The law Gov. Kay Ivey signed late last month prohibiting trans athletes in public schools from competing on teams of the gender they identify with can affect as little as zero Alabama youth.
The Alabama High School Athletic Association, the governing body for more than 700 high school and high school athletic programs in the state, said it was not aware of any trans athletes participating in school sports. public, citing medical confidentiality laws.
The legislation also appears redundant, as the AHSAA manual specifies that students may only participate in interschool sports “such as the gender identified on [their] certified birth certificate. “
Critics of the law say it is a form of discrimination and can hurt Alabama economically if organizations like the NCAA or businesses believe the new law is not in line with their values .
The Human Rights Campaign, which defends LGBTQ rights, said the law is “designed to discriminate against an already vulnerable population.
“By signing this legislation, Governor Ivey is forcibly excluding transgender children. Let’s be clear here: transgender children are children. They deserve the same opportunity to learn valuable teamwork, sportsmanship and healthy competition skills with their peers. Human rights campaign chairman Alphonso David said in a statement. “Put simply, the Alabamans deserve better than the lawmakers who legislate against the health and safety of all children for cheap political gain.”

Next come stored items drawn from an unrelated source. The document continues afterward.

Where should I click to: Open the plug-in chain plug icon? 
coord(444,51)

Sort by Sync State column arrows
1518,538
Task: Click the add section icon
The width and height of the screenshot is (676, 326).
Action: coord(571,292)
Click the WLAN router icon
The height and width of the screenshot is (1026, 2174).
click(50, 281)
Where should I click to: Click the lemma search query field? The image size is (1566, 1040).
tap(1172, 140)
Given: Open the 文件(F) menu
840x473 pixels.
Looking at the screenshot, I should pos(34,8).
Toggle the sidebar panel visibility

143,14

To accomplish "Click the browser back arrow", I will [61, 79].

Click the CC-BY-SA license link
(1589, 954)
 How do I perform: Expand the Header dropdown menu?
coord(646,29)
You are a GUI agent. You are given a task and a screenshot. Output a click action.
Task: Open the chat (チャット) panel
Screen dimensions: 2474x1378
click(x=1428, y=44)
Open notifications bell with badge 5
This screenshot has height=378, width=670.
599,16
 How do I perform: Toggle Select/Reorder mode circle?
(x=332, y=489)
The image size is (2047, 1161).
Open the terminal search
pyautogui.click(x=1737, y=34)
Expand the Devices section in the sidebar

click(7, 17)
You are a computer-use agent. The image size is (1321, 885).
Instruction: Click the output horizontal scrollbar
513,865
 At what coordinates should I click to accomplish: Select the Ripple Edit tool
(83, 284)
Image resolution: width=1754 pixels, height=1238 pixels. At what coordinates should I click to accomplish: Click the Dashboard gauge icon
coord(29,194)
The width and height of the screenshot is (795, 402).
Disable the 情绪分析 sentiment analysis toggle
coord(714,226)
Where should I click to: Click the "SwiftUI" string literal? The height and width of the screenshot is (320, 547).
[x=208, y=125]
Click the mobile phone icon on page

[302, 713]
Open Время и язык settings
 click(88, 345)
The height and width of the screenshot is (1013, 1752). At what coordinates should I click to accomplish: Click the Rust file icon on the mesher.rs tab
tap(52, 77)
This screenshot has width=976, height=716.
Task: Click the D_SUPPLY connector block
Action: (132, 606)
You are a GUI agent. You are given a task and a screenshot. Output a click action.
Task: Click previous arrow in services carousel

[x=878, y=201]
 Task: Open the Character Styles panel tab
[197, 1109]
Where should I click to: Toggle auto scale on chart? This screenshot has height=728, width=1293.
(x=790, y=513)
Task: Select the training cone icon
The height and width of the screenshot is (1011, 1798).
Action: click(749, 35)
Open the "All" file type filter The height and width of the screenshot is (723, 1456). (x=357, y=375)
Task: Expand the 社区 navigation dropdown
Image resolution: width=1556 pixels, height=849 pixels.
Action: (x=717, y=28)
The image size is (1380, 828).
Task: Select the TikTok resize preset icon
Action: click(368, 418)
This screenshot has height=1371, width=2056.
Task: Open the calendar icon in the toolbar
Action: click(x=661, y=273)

Rep. Scott Stadthagen, a Republican from Hartselle, sponsored the bill in the House. Stadthagen said the aim was to protect the integrity of women’s sports.
“It is unfair for biological men to compete with women in high school sports,” he said.
Alabama is one of four states – Tennessee, Mississippi and Arkansas – in which a ban on trans athletes from public schools was enacted in 2021.
At least 27 other states have considered similar bills, according to the ACLU.
The wave of bills was modeled on a bill that was passed by the Idaho Legislature in 2020 – a law that is being challenged in federal court by the ACLU.
“So many of these states have in fact used the wording of my bill. It’s gratifying to know that we’ve really led the way, ”said Idaho State Representative Barbara Ehardt, a Republican who sponsored the Idaho bill. Idaho State Journal at the end of last month.